AUGUSTA – Imagine being viewed for years as among the best in your field, then suddenly losing it. The swing goes, the confidence wavers, the fearless aggression of youth disintegrates.
“I was fearless,” Stewart Cink said Thursday of his younger days. “But this game gives you some scar tissue.”
Imagine being a professional golfer, surpassing $30 million in a career earnings, even winning the British Open, a career apex — yet believing down deep that magical week at Turnberry in 2009 was actually some aberration. Maybe not lucky, but certainly not an accurate gauge of where you believed things were heading.
“The Open week was kind of one off-week when I played really awesome,” Cink said. “I knew that even the shots I hit well, I was getting away with something. I could hit 10 in a row beautifully but in my heart I knew there was one that could go anywhere. … I was spiraling downhill.”
Thursday was a good day for Stewart Cink. He didn’t spiral.

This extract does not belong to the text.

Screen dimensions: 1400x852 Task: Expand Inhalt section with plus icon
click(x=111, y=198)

Even with the missed birdie putts and the 12th tee shot that rolled backward into Rae’s Creek for an early-afternoon swim, the opening round of the Masters was a step forward. He fired a 1-under-71 at Augusta National, leaving him only four shots off the lead. More important, he is a fair distance from the danger zone of a Friday drive back west on Interstate 20 and home to Duluth.

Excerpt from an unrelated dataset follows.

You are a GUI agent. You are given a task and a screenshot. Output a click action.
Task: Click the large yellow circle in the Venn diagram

The former Georgia Tech star has missed the cut in his past two tournaments. His Tour finishes this year: 29th, 13th, withdraw, 67th, 36th, 70th, cut, cut. He had 56 top-10 finishes in the first nine years of his career, but has managed only four since (three in 2010, one last year, zippo this season).
His world ranking: No. 163. That’s right between Juvic Pagunsan and Marc Leishman. Aesthetically, it’s the geographic equivalent of being between Bismarck and Winnipeg.
But after more than two years of trying to re-make his swing and twice changing coaches, he saw progress Thursday. Save the tee shot on 12, he was strong everywhere except on the green. He hit 12 of 14 fairways. He reached 16 of 18 greens. He missed several makable birdie putts and rolled a 40-footer to the lip of the cup on 18 — totaling 32 putts — preventing a potential share of the lead.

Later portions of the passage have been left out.